L’heure et la seconde au Varia

De La Fabrique imaginaire, avec Eve Bonfanti, Simonne Moesen, Yves Hunstad, Etienne Van der Belen

Du 21 avril au 2 mai 2015 à 20h30 au Théâtre Varia

L’écrivain Daniel Pennac décrit ainsi l’ambition d’Yves Hunstad et Eve Bonfanti, les créateurs de la Fabrique Imaginaire : « non pas remettre le réel en ordre, non pas expliquer le chaos, non pas rassurer, non pas inquiéter, mais proposer qu’à ce chaos universel réponde un imaginaire sans limite ».

Ce goût du décalage, de la poésie rêveuse et de la fantaisie douce est bien au cœur de L’heure et la seconde. Au départ, les auteurs voulaient parler du bonheur. Mais cette notion les a conduits à s’interroger sur tout ce qui entre dans la composition du bonheur : notre rapport au temps, à l’espace, à la Terre, et surtout les mystérieuses connexions des milliards d’atomes et de neurones qui nous rattachent au monde. De ces perspectives vertigineuses, ils ont construit un spectacle qui nous emmène très loin : avec L’heure et la seconde, on entre dans l’imagination d’un écrivain qui s’efforce tant bien que mal de raconter une histoire où de drôles d’astronautes, perdus dans une station spatiale, regardent la terre et les étoiles, sans bien savoir où les mène leur voyage.

La pièce fait alterner trois types de scènes : d’abord, celles où l’auteur, tout seul, divague sur tout et rien, du mouvement des molécules de sucre dans une tasse de café à l’infinité du cosmos, avec un sens de l’absurde plutôt déconcertant. Ensuite, celles où sont mis en scène les personnages de son roman, qui évoquent leurs expériences émerveillées de l’espace ou, plus trivialement, cherchent désespérément la cuisine de la station spatiale. Enfin, les scènes où la fiction et le présent de l’écrivain se mêlent : ses personnages lui rendent visite, bavardent avec lui depuis l’espace, lui donnent quelques conseils d’écriture.

C’est certain, la Fabrique de l’imaginaire ne manque ni de style, ni de personnalité. Ils sont nourris par un plaisir de l’enchantement naïf, de la maladresse et de l’humour absurde teinté de mélancolie, qui révèle une tendresse amusée pour les êtres humains, leurs folles aspirations, leurs manques et leurs émotions.
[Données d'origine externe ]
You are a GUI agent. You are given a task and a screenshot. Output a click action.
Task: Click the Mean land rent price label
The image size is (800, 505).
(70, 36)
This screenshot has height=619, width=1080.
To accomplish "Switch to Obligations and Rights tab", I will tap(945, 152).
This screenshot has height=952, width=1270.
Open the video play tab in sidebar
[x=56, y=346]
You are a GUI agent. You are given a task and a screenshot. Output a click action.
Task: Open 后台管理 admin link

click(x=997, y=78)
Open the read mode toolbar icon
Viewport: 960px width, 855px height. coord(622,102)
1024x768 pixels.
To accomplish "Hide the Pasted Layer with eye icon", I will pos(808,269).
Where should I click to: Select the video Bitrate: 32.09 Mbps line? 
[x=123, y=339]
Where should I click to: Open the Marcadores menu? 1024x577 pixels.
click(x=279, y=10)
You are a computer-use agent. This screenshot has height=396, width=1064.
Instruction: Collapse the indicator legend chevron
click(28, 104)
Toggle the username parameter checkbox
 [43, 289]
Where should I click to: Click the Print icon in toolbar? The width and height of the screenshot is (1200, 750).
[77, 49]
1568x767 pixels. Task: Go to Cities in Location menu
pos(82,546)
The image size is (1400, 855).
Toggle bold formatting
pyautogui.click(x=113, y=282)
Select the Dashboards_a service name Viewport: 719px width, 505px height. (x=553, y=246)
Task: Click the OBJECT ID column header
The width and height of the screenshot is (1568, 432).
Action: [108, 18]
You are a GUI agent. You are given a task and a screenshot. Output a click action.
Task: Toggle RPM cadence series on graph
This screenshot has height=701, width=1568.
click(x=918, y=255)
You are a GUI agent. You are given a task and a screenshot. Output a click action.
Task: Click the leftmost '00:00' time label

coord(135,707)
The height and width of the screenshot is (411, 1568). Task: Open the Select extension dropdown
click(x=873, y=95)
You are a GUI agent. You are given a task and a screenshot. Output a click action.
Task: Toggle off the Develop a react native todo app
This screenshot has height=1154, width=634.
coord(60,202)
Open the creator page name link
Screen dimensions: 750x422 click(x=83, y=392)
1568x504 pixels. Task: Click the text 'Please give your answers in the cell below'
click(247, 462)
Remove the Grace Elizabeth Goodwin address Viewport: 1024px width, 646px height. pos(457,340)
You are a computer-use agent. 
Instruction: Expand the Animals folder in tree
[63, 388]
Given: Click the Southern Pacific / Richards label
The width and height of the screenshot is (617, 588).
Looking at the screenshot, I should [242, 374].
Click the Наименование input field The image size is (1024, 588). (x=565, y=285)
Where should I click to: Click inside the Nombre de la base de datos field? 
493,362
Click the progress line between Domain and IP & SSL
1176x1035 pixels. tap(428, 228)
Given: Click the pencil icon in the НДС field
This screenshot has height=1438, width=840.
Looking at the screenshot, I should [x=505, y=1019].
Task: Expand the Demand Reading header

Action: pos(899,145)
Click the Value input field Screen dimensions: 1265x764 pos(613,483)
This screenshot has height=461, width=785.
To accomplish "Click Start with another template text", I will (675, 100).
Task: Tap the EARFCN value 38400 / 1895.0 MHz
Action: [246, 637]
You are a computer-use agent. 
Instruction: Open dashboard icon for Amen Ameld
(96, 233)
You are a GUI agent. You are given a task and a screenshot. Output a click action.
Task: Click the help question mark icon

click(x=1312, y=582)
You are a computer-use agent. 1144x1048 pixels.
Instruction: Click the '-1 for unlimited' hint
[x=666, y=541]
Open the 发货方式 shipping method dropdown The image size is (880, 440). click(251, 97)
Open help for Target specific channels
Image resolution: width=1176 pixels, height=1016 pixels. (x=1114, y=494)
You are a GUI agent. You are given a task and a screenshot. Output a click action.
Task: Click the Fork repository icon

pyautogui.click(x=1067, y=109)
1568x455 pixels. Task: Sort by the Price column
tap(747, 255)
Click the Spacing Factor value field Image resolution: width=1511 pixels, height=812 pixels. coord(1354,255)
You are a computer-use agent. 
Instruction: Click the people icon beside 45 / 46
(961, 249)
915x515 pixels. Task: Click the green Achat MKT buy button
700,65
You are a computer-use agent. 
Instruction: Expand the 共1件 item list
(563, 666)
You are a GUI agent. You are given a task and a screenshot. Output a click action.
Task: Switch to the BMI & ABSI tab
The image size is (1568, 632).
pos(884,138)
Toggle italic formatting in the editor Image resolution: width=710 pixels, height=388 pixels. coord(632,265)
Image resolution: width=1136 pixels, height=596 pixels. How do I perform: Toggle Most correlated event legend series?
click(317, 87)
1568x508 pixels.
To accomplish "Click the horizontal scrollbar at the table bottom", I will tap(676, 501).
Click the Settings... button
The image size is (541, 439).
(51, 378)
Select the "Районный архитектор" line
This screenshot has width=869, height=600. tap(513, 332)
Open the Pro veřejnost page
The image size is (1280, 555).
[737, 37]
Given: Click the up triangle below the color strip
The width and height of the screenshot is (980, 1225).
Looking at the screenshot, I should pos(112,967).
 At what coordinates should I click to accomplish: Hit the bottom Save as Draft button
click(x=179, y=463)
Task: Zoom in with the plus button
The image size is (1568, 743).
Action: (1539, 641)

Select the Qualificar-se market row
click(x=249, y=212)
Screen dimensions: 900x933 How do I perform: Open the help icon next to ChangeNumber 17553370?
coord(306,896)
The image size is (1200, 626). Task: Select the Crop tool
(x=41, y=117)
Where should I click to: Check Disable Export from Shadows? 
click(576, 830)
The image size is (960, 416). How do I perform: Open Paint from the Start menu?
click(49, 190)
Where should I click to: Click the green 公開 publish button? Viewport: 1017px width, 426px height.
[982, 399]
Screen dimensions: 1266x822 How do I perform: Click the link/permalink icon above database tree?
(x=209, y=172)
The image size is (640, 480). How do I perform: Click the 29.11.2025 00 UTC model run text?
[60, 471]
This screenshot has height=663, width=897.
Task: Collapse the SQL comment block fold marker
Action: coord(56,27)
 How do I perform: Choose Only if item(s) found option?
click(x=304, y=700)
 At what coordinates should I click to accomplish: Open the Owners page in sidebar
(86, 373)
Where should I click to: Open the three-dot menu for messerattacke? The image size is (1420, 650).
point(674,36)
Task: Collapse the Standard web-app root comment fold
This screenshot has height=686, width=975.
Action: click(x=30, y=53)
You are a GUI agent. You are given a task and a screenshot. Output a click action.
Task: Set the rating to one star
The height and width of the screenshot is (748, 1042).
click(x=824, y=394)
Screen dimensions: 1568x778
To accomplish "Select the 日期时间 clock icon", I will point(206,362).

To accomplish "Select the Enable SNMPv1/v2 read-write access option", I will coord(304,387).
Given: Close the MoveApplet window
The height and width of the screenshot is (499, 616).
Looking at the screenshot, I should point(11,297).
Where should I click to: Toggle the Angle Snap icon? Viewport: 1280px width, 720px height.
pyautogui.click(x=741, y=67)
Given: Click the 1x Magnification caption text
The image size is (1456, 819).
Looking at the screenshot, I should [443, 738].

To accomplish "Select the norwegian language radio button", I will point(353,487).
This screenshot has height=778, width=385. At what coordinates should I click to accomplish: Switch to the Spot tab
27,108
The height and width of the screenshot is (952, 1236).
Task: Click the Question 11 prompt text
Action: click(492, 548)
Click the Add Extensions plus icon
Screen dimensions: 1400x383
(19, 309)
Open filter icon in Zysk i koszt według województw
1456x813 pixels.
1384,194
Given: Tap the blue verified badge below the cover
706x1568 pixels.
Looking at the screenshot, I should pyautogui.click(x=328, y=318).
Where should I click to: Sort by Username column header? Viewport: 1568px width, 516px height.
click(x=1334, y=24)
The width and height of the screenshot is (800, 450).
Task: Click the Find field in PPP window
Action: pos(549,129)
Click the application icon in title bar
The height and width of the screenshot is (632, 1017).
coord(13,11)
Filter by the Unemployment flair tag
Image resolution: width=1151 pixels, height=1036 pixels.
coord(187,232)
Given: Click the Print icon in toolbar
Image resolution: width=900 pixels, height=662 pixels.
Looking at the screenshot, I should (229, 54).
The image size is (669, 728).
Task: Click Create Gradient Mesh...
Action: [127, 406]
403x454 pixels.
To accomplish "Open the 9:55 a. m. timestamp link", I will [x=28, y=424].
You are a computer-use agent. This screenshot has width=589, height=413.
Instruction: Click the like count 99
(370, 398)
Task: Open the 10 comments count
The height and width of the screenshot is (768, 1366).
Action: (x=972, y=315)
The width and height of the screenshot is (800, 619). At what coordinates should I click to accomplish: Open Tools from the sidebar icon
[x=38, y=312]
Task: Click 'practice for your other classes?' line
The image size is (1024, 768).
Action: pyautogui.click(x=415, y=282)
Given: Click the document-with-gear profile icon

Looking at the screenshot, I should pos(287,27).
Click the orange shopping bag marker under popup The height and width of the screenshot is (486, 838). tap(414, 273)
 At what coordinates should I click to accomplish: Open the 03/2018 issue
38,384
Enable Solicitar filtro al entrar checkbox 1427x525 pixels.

Le premier monologue d’Yves Hunstad est vraiment drôle. Le début de ce voyage sans triomphe dans les grands espaces de l’imaginaire, fonctionne et accroche les spectateurs, dans toute son étrangeté. On aimerait bien poursuivre l’aventure sur le même ton, mais la suite de la pièce ne parviendra malheureusement pas à retenir autant notre curiosité. Si le côté approximatif de l’ensemble, visiblement assumé, a quelque chose de touchant, l’aspect inabouti du récit et le jeu plutôt mou des acteurs prennent rapidement le dessus, diluant notre attention. Le spectacle manque de rythme et d’équilibre et la plongée dans le roman en germe dans la tête de l’auteur, piste prometteuse, est laborieuse. Malgré l’humour léger et la délicatesse du propos, l’ennui guette. Comme dans la station où évoluent les apprentis astronautes, l’impression qui domine est finalement celle d’un vague flottement un peu cotonneux qui ne réussit pas vraiment à nous envelopper. Au théâtre, même le rêve a besoin d’une colonne vertébrale pour nous emporter dans ses limbes, et celle de L’heure et la seconde paraît bien fragile.